Günümüzde bunun en bariz örnekleri olarak; Rusya'nın özellikle Afrika'da faaliyet gösteren paramiliter grubu Wagner, ABD'nin terör örgütü PKK'nın uzantısı olarak kullandığı YPG/SDG ve Sudan iç savaşında BAE tarafından kullanılan Hızlı Destek Güçleri gösterilebilir.

PARAMİLİTER GRUPLARIN YÜKSELİŞİ

21. yüzyıl çatışmalarında paramiliter güçler giderek daha belirgin roller oynamaya başlamıştır.

Resmi askeri yapıların dışında faaliyet gösteren bu gruplar genellikle; başka bir devletin istediği bir noktada hedeflerine ulaşmasını sağlamak, otoritesine meydan okuyanları sindirmek, terörize etmek ya da ortadan kaldırmak için serbest bırakılmaktadır.
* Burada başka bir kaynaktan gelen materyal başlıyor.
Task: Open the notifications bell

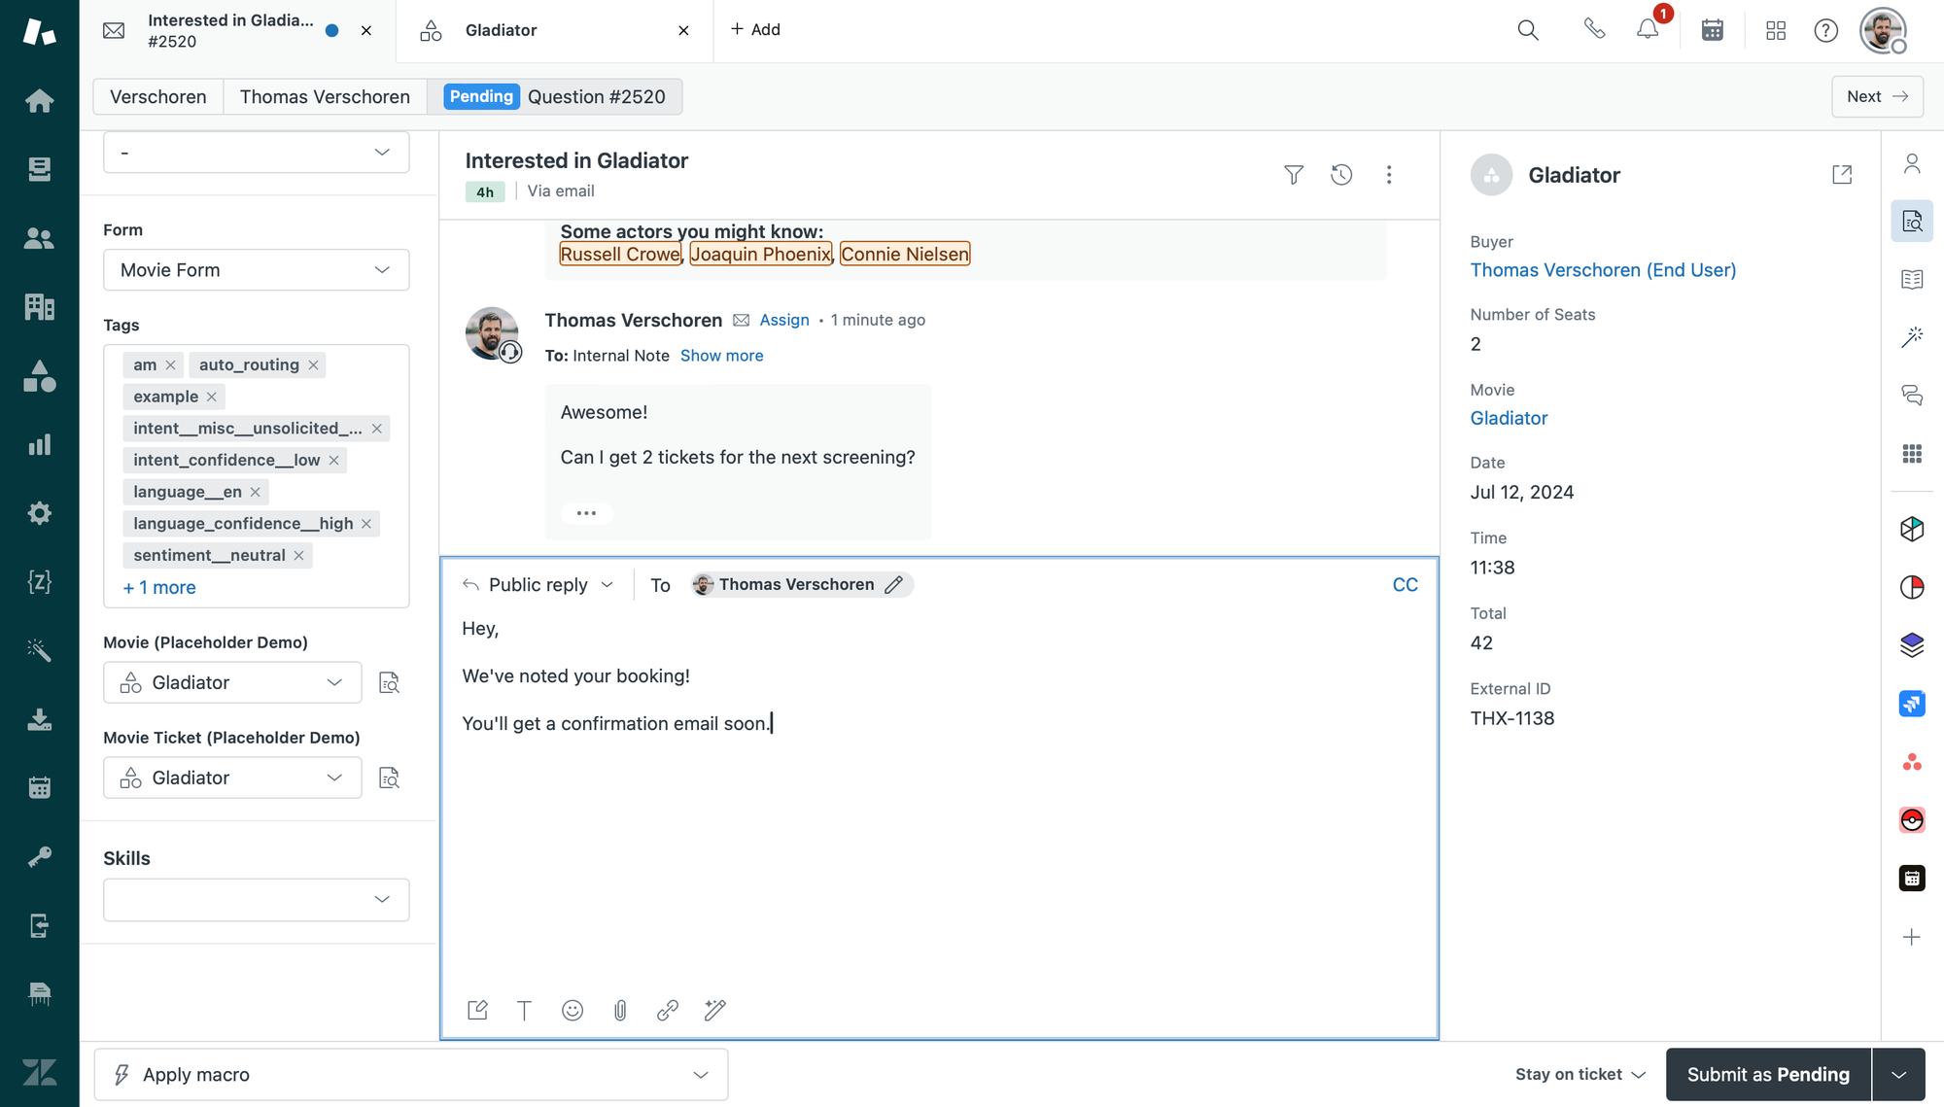Action: (x=1648, y=30)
Bunun en bariz örneği Suriye'nin kuzeyindeki ABD destekli terör gruplarıdır.

ABD'nin kendi askeri varlığını tehlikeye atmadan bölgedeki yasadışı hedeflerini gerçekleştirmek için kullandığı terör örgütü PKK ve uzantıları, sözde DEAŞ ile mücadele adı altında bölgede terör estirmekte, ABD'nin ve İsrail'in çıkarları doğrultusunda işgal faaliyetleri yürütmekte ve bunun karşılığında ABD'den silah ve maddi desteğin yanında işgalinin meşrulaştırılması gibi destekler almaktadır.

Bu tür yetkilendirilmiş şiddet, devletlerin açık bir müdahalede bulunmadan kontrol uygulamasına izin vererek nekropolitik stratejiyi hayata geçirilmesidir.

Devletler şiddeti bu gruplara devrederek sorumluluğu gizleyen bir tampon oluşturmaktadır.

SONUÇ

Nekropolitik strateji, kaos ya da keyfi şiddeti akla getirse de, rastgele olmaktan çok uzaktır.

Paramiliter güçler, iç veya dış baskıyla karşı karşıya kalan devletler için "uygun maliyetli", inkar edilebilir araçlar olarak seferber edilir.

Nekropolitiği anlamak, devlet ve devlet dışı aktörler arasındaki çizgilerin tehlikeli bir şekilde bulanıklaştığı bir çağda, terörün nasıl ele alınacağına dair stratejilerin de yeniden şekillenmesi gerektiğini ortaya koymaktadır.